Перевод А. Златкина.
МУЖЧИНА
Кто-то забарабанил в дверь. Датуна в темноте широко раскрыл глаза. «Наверное, он», — от этой мысли сердце забилось чаще.
— Кто там? — спросила женщина.
— Кто еще может быть, — послышался осипший мужской голос.
«Он», — подумал Датуна и от страха сунул голову под одеяло.
— Оставь меня в покое, Шукрия.
— Отопри, мне нужно кое-что тебе сказать!
— Говорить днем надо, испорченный ты человек, убирайся отсюда! — Молодая женщина встала с постели.
«Если бы отец был здесь, этот не посмел бы прийти», — подумал Датуна.
— Ты же знаешь, Шукрия, я не открою. Никому не говорю, что ты сюда ходишь, не хочу, чтобы у тебя неприятности были, так отстань, оставь нас в покое! — Датунина мать уже стояла у двери и оттуда упрашивала пришельца.
— Э, птичка, открой мне, скажу тебе кое-что, а потом хоть убивай меня, если хочешь.
— Говори оттуда, — женщина плакала, кутаясь в одеяло.
— Тут холодно, птичка.
«Убивай, если хочешь», — когда он произнес эти слова, у Датуны словно что-то вспыхнуло в голове. Он выглянул из-под одеяла, потом спустил ноги на пол.
— Уходи, Шукри, умоляю, неужели у тебя сестры нет, бессовестный! — взмолилась женщина.
— При чем здесь сестра. Я тебя люблю. Открывай, а не то высажу дверь.
Датуна так подкрался к висевшему на стене ружью, что мать, которая стояла у двери, ничего не услышала. Он снял ружье, снова лег в постель; с трудом, еле-еле отодвинув затвор, пальцем нащупал патрон, затем положил указательный палец на спуск, направил ружье на дверь и замер.
— Уходи, Шукри, ради бога, уходи, — женщина опустилась на колени перед дверью…
Дощатая дверь дрогнула под ударом ноги. Датуна оробел и убрал палец со спуска. В дверь снова ударили ногой. Женщина оглянулась на ребенка и сказала: «Не бойся, маленький, это дядя Шукри».

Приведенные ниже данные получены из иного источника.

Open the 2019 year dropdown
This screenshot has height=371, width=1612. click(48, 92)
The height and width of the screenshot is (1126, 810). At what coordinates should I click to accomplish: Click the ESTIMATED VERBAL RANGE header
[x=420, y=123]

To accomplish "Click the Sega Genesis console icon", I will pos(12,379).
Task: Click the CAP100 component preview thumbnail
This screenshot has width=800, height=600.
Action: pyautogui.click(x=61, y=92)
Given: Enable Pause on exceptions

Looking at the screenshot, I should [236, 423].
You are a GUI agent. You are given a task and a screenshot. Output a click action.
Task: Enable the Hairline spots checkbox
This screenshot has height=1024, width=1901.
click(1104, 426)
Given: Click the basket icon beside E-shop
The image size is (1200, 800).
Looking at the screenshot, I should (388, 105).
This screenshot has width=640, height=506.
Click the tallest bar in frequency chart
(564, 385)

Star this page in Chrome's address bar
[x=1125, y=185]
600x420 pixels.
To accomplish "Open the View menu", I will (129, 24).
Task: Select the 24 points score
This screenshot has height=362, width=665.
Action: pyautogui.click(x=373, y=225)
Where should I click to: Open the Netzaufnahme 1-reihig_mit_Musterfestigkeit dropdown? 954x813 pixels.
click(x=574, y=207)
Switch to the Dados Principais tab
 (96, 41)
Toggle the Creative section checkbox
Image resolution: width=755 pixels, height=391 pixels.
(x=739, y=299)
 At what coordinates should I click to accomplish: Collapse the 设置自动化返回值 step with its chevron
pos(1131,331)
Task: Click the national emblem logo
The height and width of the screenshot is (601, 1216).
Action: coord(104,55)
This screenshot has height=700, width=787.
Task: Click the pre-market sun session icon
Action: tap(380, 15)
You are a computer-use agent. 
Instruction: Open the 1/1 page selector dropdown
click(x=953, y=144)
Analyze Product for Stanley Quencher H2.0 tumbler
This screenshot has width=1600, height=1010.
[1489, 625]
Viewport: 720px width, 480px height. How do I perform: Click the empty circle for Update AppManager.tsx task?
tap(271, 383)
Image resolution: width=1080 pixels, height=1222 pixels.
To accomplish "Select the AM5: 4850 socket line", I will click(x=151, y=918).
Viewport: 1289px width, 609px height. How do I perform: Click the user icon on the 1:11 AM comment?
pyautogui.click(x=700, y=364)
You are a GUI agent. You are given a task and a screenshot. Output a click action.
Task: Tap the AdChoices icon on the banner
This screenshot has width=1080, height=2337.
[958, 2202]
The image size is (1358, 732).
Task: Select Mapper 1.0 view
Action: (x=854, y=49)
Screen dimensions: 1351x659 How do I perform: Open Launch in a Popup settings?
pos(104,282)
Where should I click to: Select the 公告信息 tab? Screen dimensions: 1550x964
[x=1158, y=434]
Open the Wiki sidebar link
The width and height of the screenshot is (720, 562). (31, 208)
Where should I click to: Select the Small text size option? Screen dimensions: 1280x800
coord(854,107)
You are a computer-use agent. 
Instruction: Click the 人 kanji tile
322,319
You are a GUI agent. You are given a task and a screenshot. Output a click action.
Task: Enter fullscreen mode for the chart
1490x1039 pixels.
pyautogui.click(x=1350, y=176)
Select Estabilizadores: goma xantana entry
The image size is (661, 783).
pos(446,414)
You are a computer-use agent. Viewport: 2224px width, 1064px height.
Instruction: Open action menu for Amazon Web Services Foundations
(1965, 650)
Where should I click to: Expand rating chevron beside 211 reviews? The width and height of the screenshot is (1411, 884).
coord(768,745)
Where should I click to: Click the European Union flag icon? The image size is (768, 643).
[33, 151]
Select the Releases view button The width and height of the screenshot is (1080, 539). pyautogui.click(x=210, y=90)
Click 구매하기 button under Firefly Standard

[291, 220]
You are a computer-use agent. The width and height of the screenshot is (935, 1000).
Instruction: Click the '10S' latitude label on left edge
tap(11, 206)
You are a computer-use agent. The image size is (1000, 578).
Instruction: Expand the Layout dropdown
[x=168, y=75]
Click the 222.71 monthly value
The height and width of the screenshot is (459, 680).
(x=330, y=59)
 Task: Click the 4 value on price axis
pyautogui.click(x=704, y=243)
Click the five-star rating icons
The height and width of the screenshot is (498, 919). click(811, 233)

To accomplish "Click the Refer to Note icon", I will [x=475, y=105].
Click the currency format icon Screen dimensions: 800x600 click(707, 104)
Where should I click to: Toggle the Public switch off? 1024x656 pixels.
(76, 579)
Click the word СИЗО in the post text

«Был бы отец, этот не пришел бы сюда», — хотел сказать Датуна, но не смог издать ни звука.
Женщина взглянула на стену, туда, где должно было висеть ружье; не найдя его, она начала тревожно оглядываться по сторонам, — и Датуна опять осторожно потянулся к спуску.
— Где ружье, сыночек? — тихо спросила мать.
Он не ответил. Даже если бы он и захотел что-нибудь сказать, страх помешал бы ему вымолвить слово.
Дверь снова затряслась, и в комнату вломился огромный мужчина. Женщина закричала, верзила кинулся к ней. Датуна зажмурился и нажал на спуск.
Звук выстрела и вой раненого он услышал одновременно.
Падал снег, он покрывал крыши деревни, и заснеженные крыши сверкали на солнце. Поднимающийся из труб дымок понемногу таял в воздухе.
— Входи, уважаемый Шалва, чего ж у калитки-то стоять, — приглашала гостя женщина с черной повязкой на лбу.
— Вы давеча выстрел слыхали? Не знаешь ли, в чем дело?